Begin by installing the batteries. Then insert the smoke fluid into the FILL chamber. Squeeze the power/vapor lever gently to illuminate the LED power light and allow the vapor generator to heat up until a thin stream of smoke starts to flow from the vapor chimney. A large cloud of smoke is produced when the lever is pulled in firmly and then released. The lever can be pulsed in this way to keep a steady stream of smoke flowing. Don't grip down hard on the vapor lever; this can cause the system to malfunction. Read the instructions and practice until you get it right. Operating this device effectively takes some finesse.

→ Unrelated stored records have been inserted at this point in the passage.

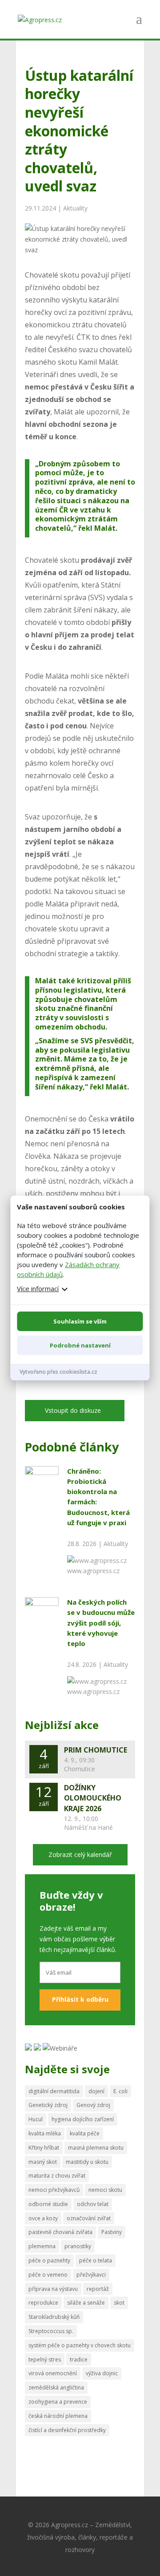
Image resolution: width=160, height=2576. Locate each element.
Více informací (38, 1288)
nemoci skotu (105, 2190)
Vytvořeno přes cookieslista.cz (58, 1371)
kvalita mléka (44, 2133)
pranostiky (77, 2246)
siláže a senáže (86, 2302)
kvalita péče (85, 2133)
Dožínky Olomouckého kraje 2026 (92, 1798)
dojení (96, 2091)
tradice (79, 2359)
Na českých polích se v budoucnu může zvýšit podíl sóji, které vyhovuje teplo (101, 1623)
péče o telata (95, 2260)
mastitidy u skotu (87, 2162)
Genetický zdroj (48, 2105)
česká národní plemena (58, 2416)
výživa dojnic (102, 2373)
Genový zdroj (93, 2105)
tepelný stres (44, 2359)
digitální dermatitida (54, 2091)
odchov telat (92, 2204)
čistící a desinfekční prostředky (67, 2430)
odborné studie (48, 2204)
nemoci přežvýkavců (54, 2190)
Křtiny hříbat (43, 2147)
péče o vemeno (48, 2274)
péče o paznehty (49, 2260)
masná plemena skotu (96, 2147)
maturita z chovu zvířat (56, 2175)
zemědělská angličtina (56, 2387)
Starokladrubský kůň (54, 2317)
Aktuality (75, 208)
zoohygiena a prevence (57, 2401)
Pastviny (111, 2232)
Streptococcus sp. (50, 2331)
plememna (42, 2246)
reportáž (98, 2289)
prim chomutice (95, 1750)
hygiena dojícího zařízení (83, 2119)
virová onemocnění (52, 2373)
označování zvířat (89, 2218)
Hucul (35, 2119)
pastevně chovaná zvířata (60, 2232)
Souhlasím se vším (80, 1321)
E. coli (120, 2091)
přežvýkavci (91, 2274)
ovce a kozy (43, 2218)
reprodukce (43, 2302)
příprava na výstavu (53, 2289)
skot (119, 2302)
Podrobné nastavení (80, 1345)
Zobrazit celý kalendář (80, 1854)
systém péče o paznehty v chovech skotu (79, 2345)
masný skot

The fluid is a mixture of high-purity, food grade, kosher USP propylene glycol; glycerin; and distilled water. It does produce a condensate that is supposed to run back into the EMPTY chamber, and the chamber should be drained when the unit is refilled. It can be sticky if it drips or overflows. The LED is a nice touch, providing some needed illumination to the smoke in dark corners. The adapter tip is another nice touch; it contains a very small fan that forces the smoke stream through a narrow cone tip for a narrower and denser stream. The on/off switch on this attachment is subtle, and since you can't hear the fan at all, I have personally left this switch on and totally drained the battery.

learn more

Download The Agency for Toxic Substances and Disease Registry's fact sheet on TiCl4.

Summary

Until recently, the Retrotec AC107 had the energy efficiency market pretty well sewn up. Most competing products were created for laboratory applications and did not work well as a buildings diagnostic tool in the field. But competing products have improved. It is very important to be able to visualize the airflows when setting up a house in worst-case conditions, looking for leaks with the blower door running, checking out the seams in a duct system, or checking for draft in a category 1 combustion appliance. Most of these things can be done in other ways. You can use a mirror to see fogging from combustion spillage. You can use a piece of toilet paper to sense the airflows in adjusting doors for worst-case conditions. A theatrical fogger is a great tool for exposing the leaks in a duct system. But having a reliable smoke generator is as handy as having a corkscrew for opening a wine bottle. It's the right tool for the task.